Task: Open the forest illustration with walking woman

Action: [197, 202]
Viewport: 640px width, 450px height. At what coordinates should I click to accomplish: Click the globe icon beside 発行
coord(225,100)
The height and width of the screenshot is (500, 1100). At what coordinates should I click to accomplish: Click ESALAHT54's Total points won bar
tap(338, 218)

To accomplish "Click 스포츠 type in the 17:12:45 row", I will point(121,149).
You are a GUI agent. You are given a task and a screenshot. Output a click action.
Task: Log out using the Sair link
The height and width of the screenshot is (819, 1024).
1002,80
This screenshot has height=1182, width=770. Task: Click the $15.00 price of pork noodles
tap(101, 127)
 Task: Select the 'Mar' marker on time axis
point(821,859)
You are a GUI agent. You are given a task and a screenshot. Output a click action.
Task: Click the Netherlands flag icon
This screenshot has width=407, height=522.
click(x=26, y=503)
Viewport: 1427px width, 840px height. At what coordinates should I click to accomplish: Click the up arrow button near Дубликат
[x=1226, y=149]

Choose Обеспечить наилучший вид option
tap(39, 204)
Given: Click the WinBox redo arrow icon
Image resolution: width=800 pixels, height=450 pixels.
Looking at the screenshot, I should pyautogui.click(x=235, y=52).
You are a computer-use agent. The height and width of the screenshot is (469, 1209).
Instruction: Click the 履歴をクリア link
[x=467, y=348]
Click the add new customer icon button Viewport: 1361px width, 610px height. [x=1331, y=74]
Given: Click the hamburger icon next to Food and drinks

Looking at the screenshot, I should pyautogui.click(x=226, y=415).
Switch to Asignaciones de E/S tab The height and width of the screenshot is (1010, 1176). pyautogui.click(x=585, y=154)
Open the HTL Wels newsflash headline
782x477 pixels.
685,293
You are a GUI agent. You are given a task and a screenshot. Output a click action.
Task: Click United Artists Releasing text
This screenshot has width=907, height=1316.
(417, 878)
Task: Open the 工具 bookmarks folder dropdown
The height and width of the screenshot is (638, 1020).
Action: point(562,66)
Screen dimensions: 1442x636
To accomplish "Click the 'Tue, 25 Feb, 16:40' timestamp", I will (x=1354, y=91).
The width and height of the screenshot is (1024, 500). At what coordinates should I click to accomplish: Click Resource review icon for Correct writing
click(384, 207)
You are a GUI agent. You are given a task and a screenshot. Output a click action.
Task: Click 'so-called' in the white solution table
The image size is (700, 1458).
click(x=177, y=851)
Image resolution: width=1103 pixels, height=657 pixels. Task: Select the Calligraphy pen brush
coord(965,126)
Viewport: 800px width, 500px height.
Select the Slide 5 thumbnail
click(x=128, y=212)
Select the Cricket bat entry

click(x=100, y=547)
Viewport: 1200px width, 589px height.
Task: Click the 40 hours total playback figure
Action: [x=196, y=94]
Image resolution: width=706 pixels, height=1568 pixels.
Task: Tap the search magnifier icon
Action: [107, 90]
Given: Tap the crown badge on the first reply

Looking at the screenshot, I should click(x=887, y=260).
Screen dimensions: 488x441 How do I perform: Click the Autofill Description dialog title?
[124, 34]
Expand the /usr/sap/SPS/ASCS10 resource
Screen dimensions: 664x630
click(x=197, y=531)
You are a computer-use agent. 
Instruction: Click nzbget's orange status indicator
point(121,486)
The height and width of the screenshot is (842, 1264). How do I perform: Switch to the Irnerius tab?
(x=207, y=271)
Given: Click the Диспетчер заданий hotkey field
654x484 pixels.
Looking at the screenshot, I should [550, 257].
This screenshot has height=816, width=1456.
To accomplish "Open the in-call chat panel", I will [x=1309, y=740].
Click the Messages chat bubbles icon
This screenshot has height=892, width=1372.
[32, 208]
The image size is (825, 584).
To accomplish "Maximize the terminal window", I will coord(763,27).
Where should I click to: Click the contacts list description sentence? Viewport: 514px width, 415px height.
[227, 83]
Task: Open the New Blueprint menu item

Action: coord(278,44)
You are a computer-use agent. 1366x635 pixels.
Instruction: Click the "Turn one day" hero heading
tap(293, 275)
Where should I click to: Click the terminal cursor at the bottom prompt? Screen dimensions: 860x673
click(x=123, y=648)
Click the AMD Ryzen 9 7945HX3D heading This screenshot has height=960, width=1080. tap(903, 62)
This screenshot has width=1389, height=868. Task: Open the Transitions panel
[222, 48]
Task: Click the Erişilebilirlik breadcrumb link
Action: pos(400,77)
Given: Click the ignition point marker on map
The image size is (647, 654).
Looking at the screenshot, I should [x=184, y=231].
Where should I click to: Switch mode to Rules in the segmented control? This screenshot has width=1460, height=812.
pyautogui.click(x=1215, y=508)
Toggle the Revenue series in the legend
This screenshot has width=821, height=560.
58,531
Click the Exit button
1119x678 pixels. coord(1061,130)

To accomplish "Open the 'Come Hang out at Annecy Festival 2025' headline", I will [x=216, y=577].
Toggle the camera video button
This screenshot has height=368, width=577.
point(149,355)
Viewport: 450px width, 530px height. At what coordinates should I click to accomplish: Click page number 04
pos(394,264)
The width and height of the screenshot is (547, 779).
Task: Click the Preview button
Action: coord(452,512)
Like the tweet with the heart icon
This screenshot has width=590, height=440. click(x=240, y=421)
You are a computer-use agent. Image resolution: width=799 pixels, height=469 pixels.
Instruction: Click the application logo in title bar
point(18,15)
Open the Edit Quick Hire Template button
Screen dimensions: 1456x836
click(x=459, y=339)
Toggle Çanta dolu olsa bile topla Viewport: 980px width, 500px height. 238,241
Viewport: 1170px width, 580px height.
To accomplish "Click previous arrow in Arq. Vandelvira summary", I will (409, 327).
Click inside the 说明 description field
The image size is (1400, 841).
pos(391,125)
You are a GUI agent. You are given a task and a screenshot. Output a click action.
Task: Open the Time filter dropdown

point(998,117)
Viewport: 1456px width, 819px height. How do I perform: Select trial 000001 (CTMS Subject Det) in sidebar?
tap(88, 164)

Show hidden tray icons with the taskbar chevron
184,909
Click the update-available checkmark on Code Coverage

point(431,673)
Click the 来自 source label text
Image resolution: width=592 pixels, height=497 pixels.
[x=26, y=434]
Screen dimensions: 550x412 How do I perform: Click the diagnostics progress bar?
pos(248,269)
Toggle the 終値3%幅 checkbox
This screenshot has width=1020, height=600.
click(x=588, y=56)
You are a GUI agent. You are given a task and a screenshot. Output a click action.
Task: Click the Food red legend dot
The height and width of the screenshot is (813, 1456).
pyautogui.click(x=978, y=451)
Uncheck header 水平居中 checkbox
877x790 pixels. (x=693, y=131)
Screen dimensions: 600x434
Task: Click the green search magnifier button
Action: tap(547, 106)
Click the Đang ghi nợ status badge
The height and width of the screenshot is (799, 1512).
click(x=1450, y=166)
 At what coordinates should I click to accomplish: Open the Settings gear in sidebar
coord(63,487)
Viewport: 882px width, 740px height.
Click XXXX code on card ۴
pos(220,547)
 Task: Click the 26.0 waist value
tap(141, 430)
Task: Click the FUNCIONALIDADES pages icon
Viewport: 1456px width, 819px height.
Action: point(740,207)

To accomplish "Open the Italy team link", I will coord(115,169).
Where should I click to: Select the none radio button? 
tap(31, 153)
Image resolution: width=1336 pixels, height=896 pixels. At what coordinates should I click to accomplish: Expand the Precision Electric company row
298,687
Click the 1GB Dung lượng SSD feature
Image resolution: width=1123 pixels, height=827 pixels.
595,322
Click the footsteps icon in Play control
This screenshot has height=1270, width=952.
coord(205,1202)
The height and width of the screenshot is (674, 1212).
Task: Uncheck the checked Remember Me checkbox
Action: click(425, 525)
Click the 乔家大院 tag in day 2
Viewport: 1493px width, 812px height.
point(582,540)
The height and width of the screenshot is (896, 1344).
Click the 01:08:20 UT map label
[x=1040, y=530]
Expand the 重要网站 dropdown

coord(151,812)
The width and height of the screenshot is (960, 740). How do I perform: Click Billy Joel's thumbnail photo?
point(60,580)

:::

Task goal:
Please quote the rows above word for word, starting at the line that contains "Task: Click the FUNCIONALIDADES pages icon" and ending at the line that contains "tap(31, 153)".

Written solution:
Task: Click the FUNCIONALIDADES pages icon
Viewport: 1456px width, 819px height.
Action: point(740,207)

To accomplish "Open the Italy team link", I will coord(115,169).
Where should I click to: Select the none radio button? 
tap(31, 153)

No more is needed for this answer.